Special species

Special species

One mid-afternoon, an acquaintance dropped in unannounced for tea.

Liars are a species by themselves. This trait, from time immemorial, has helped fulfill many a financial goal, achieve ‘success’ in an endeavour, to betray someone or just serve the primal purpose of saving the homosapien skin. White lies have been told for a noble cause. There are a rare breed of people, however, who lie for no ostensible reason. It many be worthwhile delving into the terra incognita psyche of such by sharing a few anecdotes.

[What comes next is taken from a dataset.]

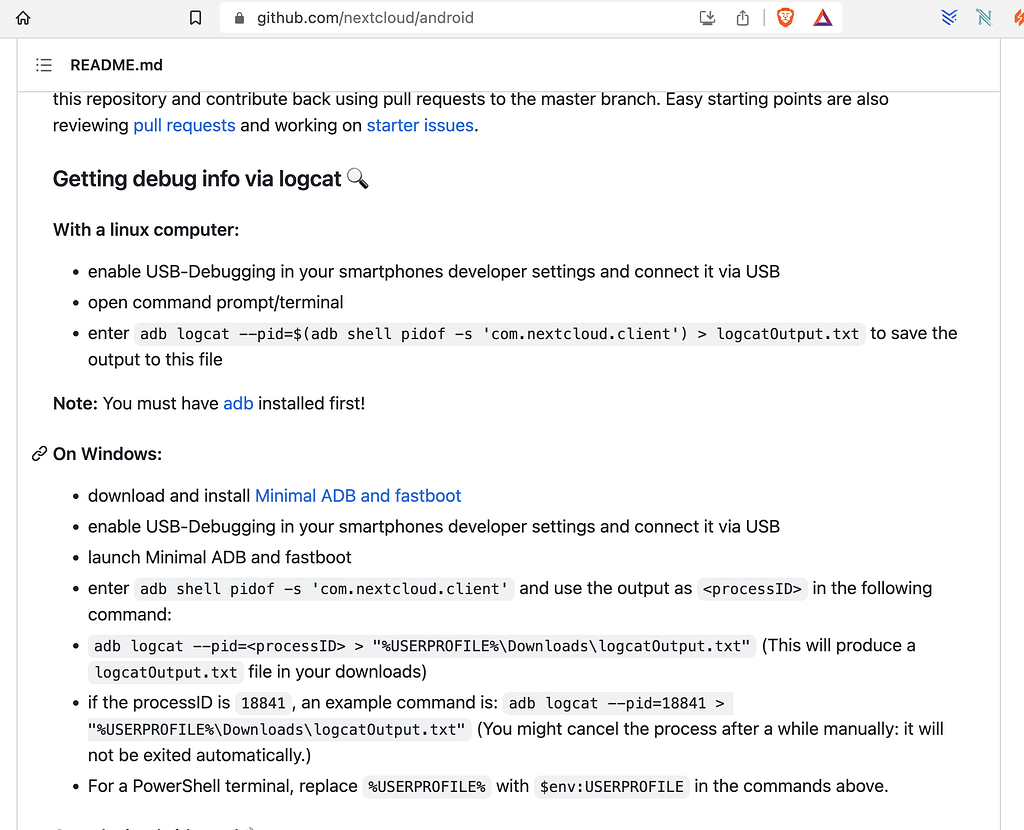The height and width of the screenshot is (830, 1024).
Task: Click the anchor link icon beside On Windows
Action: pos(38,453)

One mid-afternoon, an acquaintance (businessman by profession) dropped in unannounced for tea. Launching into a monologue, our visitor went on to brag that he earned several lakhs per day, had dined with the PM and the President, was the right-hand man to many a big-wig, regularly catered to the sartorial requirements of a leading business tycoon’s and glitterati. The very next minute, his flourishing star-spangles business was so pathetically floundering that he expressed doubts as to whether he’d be able to pull on any longer. ‘My wife and offspring will be on the streets’, he rued. Pray, what was this? — Delusions of grandeur counterbalanced by delusions of destitution?

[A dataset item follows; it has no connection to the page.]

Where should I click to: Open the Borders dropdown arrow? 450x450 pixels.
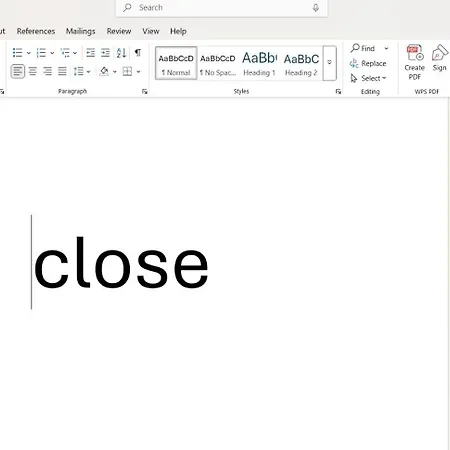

‘What about your lands, uncle?’, I ventured anxious to help, ‘Perhaps you could sell them.’ ‘How can I, beta? They have been confiscated by my unscrupulous brother’. ‘All?’. ‘Yes, all’. In an educational institution that I attended, we had a guru whose mode of dispensing gyaan was digression at best and balderdash at worst. Scheduled special classes would sometimes be cancelled because a friend of our professor’s (invariably some vociferous MP or a high-flying songster) would have very conveniently landed at his door.

There was a gentleman whose gracious hospitality we had the pleasure of partaking on one particular occasion. Champagne flowed, an exquisite book and art collection were shown while soothing strains of the sitar emanated in the background. All was well until names began to drop like obedient meteors -- a pastiche of top movie stars, industrialists, artists, musicians, writers, musicians and danseuses all of whom happened to be a ‘dear friend’ of our host’s. We, non-celebrity  non-entities, then left leaving the esteemed gent to contemplate (and lionize) his famous chums.

Certain friends actually call to say that they are so busy that they don’t even have the time to breathe. ‘Lack of time owing to many responsibilities’ constitutes the dominant theme of conversation of these great mortals who obviously seem to possess enough of it to waste one’s humble moments.

This piece of writing has to reach denouement at this point, for you see I have to rush off to seal a very important deal that could have far-reaching eco-political and social repercussions of behemoth proportions, buy a Prada or a Versace (all in my Doddakammanahalli vicinity, of course) and get ready for my dinner date with the veritable Brad Pitt (minus Angelina Jolie, of course) who is flying all the way from LA exclusively to be with me.